Before I spoke to Questlove, I interviewed Rick Ross, who recently suffered two seizures in one day. He told me he blames the seizures on “exhaustion,” (which could refer to many things). He said he had been getting two hours of sleep a night. I asked him if he’d made significant life changes. He said he was sleeping more now. Like four hours a night.
The attitude that sleeping is for losers is endemic to America and especially the music business. “I used to think there was something heroic in not sleeping,” Questlove said, “then I ended up in the hospital for four days. Happened last November. I’d planned my time on two hours of sleep a day for 20 days in a row. I’d work out, go do the Jimmy Fallon show, work on the Roots album from 8 p.m. to 2 a.m., work on D’Angelo’s album from 2:30 to 6, catnap on his couch then go to the gym. Did that 15, 20 days in a row, but if you don’t sleep that long your immune system is worn out and you’re susceptible to all kinds of diseases. I got coxsackie virus, which adults aren’t even supposed to get. I couldn’t work for two weeks. Couldn’t even hold a drumstick. The result of not sleeping. You think it’s cool and rebellious, but it’s not.”

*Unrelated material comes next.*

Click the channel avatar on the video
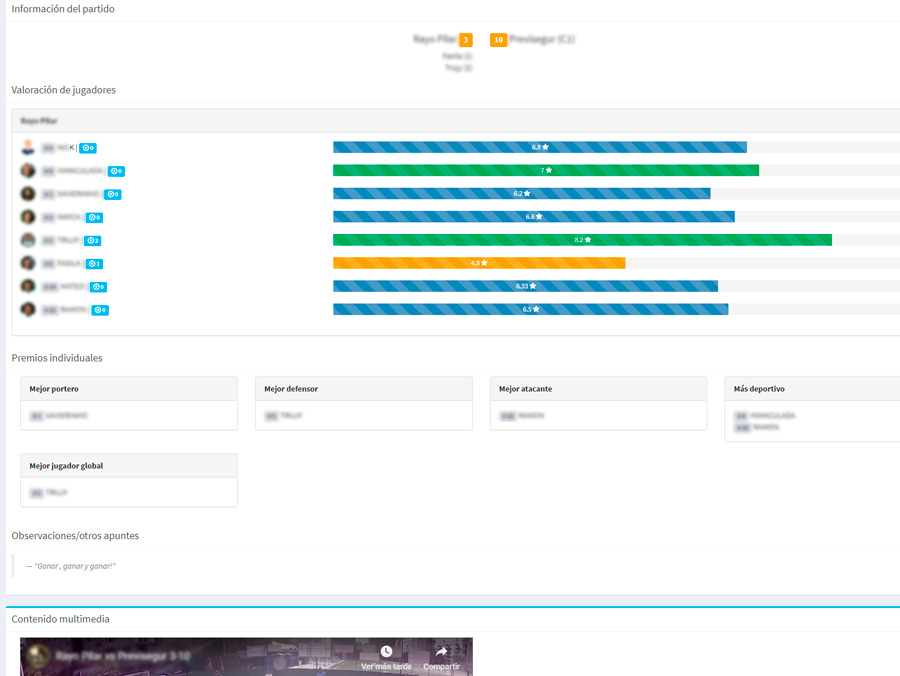This screenshot has width=900, height=676. coord(39,657)
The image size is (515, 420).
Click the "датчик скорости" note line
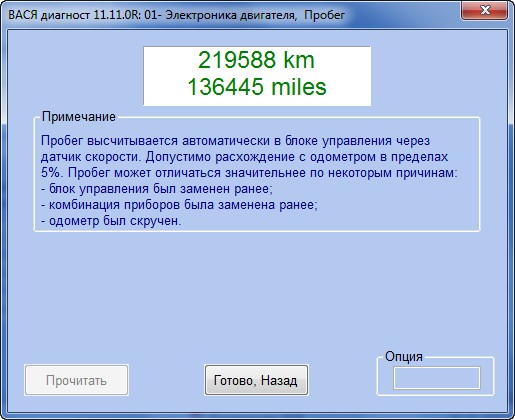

Sleep is not something a lot of us get. Insomnia is common, and working all the time is often mandatory to make any sort of dent in this difficult type of career. The anxiety, struggles, exhaustion, and stress that come with an arts career is something that forces many artists to quit. But for those who push through it, health issues abound – and at a young age. Personally, I’ve dealt with some anxiety and exhaustion issues myself, and family and friends have called me on it, worrying that I might burn myself out. But it’s a catch-22 because making a living doing this isn’t easy, and without putting in the hours it only gets further away from you. Entertainment is a results-oriented business. No one cares how long it takes you to produce a work, they just want to see a product. Output is the number one factor of success in this industry. For musicians, pumping out those albums to remain in the public eye is a huge pressure. And producing consistent hits on top of that packs it on even more. Still, it comes with the territory. However, the recent tragic deaths of many entertainers may be a frightening indication of how much the pace of society has changed. People want more and more often. Only the strongest survive. But to me, the scariest thing about it is that even the strong aren’t surviving very long anymore.